DOCUMENT TEXT: Begin

Tackling wheat blast: Bengal government bans wheat cultivation within 5 km of B’desh border
Wheat blast had affected crop in Nadia and Murshidabad districts of West Bengal earlier this year and the state administration is on the alert because in 2016 the fungus destroyed crop spread over 20,000 hectares in Bangladesh.
The Mamata Banerjee government has issued an order banning wheat cultivation within five km from the Bangladesh border. The direction has been prompted by an advice from the Centre to avoid the deadly wheat blast disease, the fungus of which travelled to some bordering villages earlier this year and posed the threat of spreading throughout the country.
The fungus has become the latest menace after fake currency notes and infiltrators that enter India through the Bangladesh border.
Bangladesh has a 4,096-km border with India of which 2,217 km is with West Bengal.
Read: Fungus sees wheat crops in Bengal go up in flames as govt controls its spread
“We are in constant talks with agriculture scientists for this purpose. But unless a lasting solution is available, banning wheat cultivation is the only option,” West Bengal agriculture minister, Purnendu Bose, told HT.
Wheat blast is a deadly virus that devastated the wheat production of Brazil for the first time in 1985. In 2016, the fungus entered Asia for the first time, creating havoc in Bangladesh where crops of over 20,000 hectares in six districts had to be burnt. Subsequently, it travelled to the West Bengal districts of Murshidabad and Nadia. Experts said cattle straying into India from Bangladesh can be a carrier of the fungus.
Alarmed that it may find its way into the wheat bowl of north India, the state government tried to tackle it on a war footing and ordered burning of wheat crops in March this year.
The agreement to ban cultivation was reached at a meeting between the officials of the Union agriculture ministry and Bengal agriculture department in New Delhi on June 27, following which the state government issued the order on July 15.
The minister said that about 800 hectares of land in Murshidabad and Nadia districts will come under the ban. “The crop on this land in the two districts had to be burnt to control the spread of the disease. The state government also paid compensation to the wheat farmers following the loss,” he said.
During 2016- 17, the state government paid around Rs 4 crore to the wheat farmers to compensate for their loss. “The government paid a total compensation of about Rs 4.10 crore. The rate was Rs 1,625 per quintal, which is the minimum support price of wheat,” said a state agriculture official.
Bose also said the government is now trying to trying to decide which crops can be cultivated as an alternative to wheat in these areas.

DOCUMENT TEXT: End
RECORDS: Begin

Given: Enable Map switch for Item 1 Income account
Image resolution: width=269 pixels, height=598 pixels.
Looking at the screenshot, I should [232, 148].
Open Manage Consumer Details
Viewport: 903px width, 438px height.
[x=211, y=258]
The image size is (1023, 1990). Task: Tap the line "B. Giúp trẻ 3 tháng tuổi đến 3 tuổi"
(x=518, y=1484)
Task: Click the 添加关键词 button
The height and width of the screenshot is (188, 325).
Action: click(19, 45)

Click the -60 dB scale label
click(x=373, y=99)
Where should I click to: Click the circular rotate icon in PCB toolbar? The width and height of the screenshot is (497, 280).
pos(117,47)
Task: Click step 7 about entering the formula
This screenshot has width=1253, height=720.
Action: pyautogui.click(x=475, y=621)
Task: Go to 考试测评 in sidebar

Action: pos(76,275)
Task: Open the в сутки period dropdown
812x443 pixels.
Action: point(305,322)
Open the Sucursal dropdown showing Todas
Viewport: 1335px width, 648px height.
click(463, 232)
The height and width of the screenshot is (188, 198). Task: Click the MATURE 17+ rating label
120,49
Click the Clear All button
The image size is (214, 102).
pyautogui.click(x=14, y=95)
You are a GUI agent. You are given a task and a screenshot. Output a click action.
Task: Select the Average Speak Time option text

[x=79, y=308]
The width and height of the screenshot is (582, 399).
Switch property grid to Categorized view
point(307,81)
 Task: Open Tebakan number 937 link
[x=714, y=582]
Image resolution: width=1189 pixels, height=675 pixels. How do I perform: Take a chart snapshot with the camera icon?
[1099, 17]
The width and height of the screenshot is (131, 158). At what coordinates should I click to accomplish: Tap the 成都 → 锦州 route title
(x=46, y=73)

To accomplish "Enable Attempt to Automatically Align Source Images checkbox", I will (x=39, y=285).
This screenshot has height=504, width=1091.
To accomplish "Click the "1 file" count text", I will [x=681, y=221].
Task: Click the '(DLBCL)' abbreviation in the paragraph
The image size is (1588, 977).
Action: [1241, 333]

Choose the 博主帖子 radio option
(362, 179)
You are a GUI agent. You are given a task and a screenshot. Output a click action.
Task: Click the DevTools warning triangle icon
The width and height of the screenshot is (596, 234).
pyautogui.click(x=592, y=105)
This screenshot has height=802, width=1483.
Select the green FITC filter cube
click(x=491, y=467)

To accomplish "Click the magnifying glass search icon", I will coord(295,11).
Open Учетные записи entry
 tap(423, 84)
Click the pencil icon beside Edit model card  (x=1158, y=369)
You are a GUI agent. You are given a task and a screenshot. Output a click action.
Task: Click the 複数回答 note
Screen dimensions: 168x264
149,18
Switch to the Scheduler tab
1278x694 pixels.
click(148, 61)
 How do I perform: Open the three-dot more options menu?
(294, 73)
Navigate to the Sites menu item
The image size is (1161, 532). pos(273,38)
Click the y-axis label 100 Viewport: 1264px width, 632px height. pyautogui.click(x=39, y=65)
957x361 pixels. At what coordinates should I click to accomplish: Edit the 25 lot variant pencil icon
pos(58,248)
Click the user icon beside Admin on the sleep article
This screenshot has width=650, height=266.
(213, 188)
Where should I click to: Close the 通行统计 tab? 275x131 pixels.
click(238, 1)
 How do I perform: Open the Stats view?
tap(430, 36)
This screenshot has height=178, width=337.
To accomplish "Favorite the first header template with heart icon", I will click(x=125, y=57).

RECORDS: End

▶ **PROBLEM STATEMENT**:
Answer these from the wheat blast article:
(a) How many kilometers of Bangladesh's border with India lie with West Bengal?
(b) On what date did the state government issue the order banning wheat cultivation?
(c) At what rate per quintal was compensation paid to the wheat farmers?

▶ **SOLUTION**:
(a) 2,217 km
(b) July 15
(c) Rs 1,625 per quintal